A Baysian Network is composed of:
- a directed, acyclic graph
- a set of conditional probabilities acting as factors.
You generally want arrows to go in the direction of causality.
Via the chain rule of Bayes nets, we can write this equivalently as:
\begin{equation} (P(B) \cdot P(S)) \cdot P(E \mid B,S) \cdot P(D \mid E) \cdot P(C \mid E) \end{equation}
generally, for \(n\) different variables,
\begin{equation} \prod_{i=1}^{n} p(X_{i} \mid pa(x_{i})) \end{equation}
where, \(pa(x_{i})\) are the parent values of \(x_{i}\).
conditional independence
\(X\) and \(Y\) are conditionally independent given \(Z\) IFF:
\begin{equation} P(X, Y|Z) = P(X|Z) \cdot P(Y|Z) \end{equation}
(“two variables are conditionally independent if they exhibit independence conditioned on \(Z\)”)
this is equivalent to saying:
\begin{equation} P(X|Z) = P(X|Y,Z) \end{equation}
(“two variables are conditionally independent if the inclusion of the evidence of another set into the condition doesn’t influence the outcome if they are both conditioned on \(Z\)”)
We write:
\begin{equation} X \perp Y \mid Z \end{equation}
The network above has an important property: conditions \(B\) and \(S\) are independent; and conditions \(D\) and \(C\) are independent. Though they all depended on \(E\), each pair is conditionally independent.
checking for conditional independence
\((A \perp B \mid C)\) IFF ALL undirected paths from \(A\) to \(B\) on a Baysian Network exhibits d seperation, whose conditions are below:
A path is d-seperated by \(C\), the set of evidence if ANY of the following:
- the path contains a chain of nodes: \(X \to Y \to Z\) where \(Y \in C\)
- the path contains a fork: \(X \leftarrow C \to Z\), where \(Y \in C\)
- the path contains a inverted fork: \(X \to Y \leftarrow Z\), where \(Y\) is not in \(C\) and no descendent of \(Y\) is in \(C\).
Note that \(C\) can be empty. This is why, \(B,S\) is conditionally independent on nothing on that graph above, so they are just actually independent.
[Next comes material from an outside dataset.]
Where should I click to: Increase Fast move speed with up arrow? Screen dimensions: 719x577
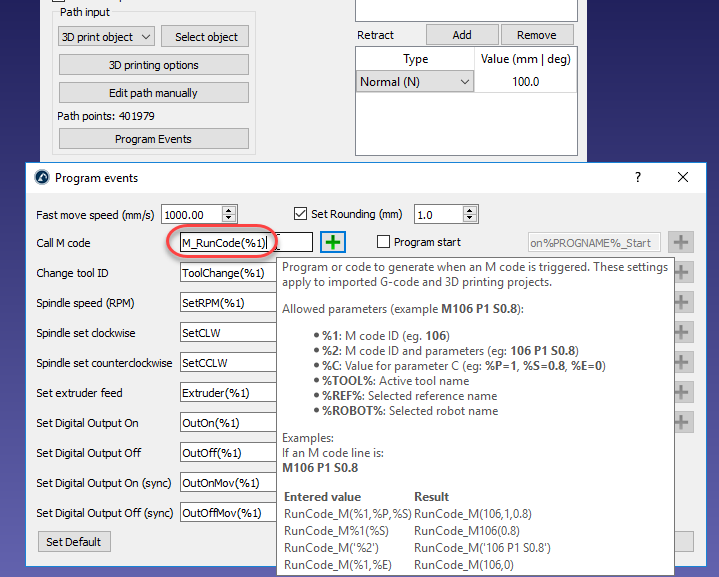[x=230, y=210]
If the structure does not imply conditional independence, it does NOT mean that the structure is conditionally dependent. It could still be conditionally independent. end{equation}
markov blanket
the markov blanket of node \(X\) is the minimal set of nodes on a Baysian Network which renders \(X\) conditionally independent from all other nodes not in the blanket.
It includes, at most:
- node’s parenst
- node’s chlidren
- other parents of node’s children
Check that you need all of these values: frequently, you don’t—simply selecting a subset of this often d-seperates the node from everyone else.
parameter learning in Baysian Network
Let:
- \(x_{1:n}\) be variables
- \(o_1, …, o_{m}\) be the \(m\) observations we took
- \(G\) is the graph
- \(r_{i}\) is the number of instantiations in \(X_{i}\) (for boolean variables, this would be \(2\))
- \(q_{i}\) is the number of parental instantiations of \(X_{i}\) (if parent 1 can take on 10 values, parent 2 can take 3 values, then child’s \(q_{i}=10\cdot 3=30\)) — if a node has no parents it has a \(q_{i}\) is \(1\)
- \(\pi_{i,j}\) is \(j\) instantiation of parents of \(x_{i}\) (the \(j\) th combinator)
What we want to learn from the graph, is:
\begin{equation} P(x_{i}=k | \pi_{i,j}) = \theta_{i,j,k} \end{equation}
“what’s the probability that \(x_{i}\) takes on value \(k\), given the state of \(x_{i}\)’s parents are \(\pi_{i,j}\) right now?”
Let us first make some observations. We use \(m_{i,j,k}\) to denote the COUNT of the number of times \(x_{i}\) took a value \(k\) when \(x_{i}\) parents took instantiation \(j\). This is usually represented programmatically as a set of matrices:
To learn the parameter as desired, we use:
\begin{equation} MLE\ \hat{\theta}_{i,j,k} = \frac{m_{i,j,k}}{\sum_{k’} m_{i,j,k’}} \end{equation}
In that: we want to sum up all possible value \(x_{i}\) takes on, and check how many times it takes on a certain value, given the conditions are the same.